## Input data
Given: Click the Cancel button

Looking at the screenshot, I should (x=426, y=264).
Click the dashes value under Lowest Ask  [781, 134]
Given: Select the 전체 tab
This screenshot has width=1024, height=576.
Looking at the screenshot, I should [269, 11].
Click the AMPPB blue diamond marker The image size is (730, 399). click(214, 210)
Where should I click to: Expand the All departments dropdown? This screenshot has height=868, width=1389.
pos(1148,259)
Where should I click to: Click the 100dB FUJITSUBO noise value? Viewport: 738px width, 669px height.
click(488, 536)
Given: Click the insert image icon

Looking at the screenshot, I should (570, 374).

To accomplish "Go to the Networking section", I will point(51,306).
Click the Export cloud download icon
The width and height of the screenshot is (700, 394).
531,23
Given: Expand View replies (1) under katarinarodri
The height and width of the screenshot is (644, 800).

## What is expected
Output every record verbatim.

## Problem solution
Given: Click the Cancel button

Looking at the screenshot, I should (x=426, y=264).
Click the dashes value under Lowest Ask  [781, 134]
Given: Select the 전체 tab
This screenshot has width=1024, height=576.
Looking at the screenshot, I should [269, 11].
Click the AMPPB blue diamond marker The image size is (730, 399). click(214, 210)
Where should I click to: Expand the All departments dropdown? This screenshot has height=868, width=1389.
pos(1148,259)
Where should I click to: Click the 100dB FUJITSUBO noise value? Viewport: 738px width, 669px height.
click(488, 536)
Given: Click the insert image icon

Looking at the screenshot, I should (570, 374).

To accomplish "Go to the Networking section", I will point(51,306).
Click the Export cloud download icon
The width and height of the screenshot is (700, 394).
531,23
Given: Expand View replies (1) under katarinarodri
The height and width of the screenshot is (644, 800).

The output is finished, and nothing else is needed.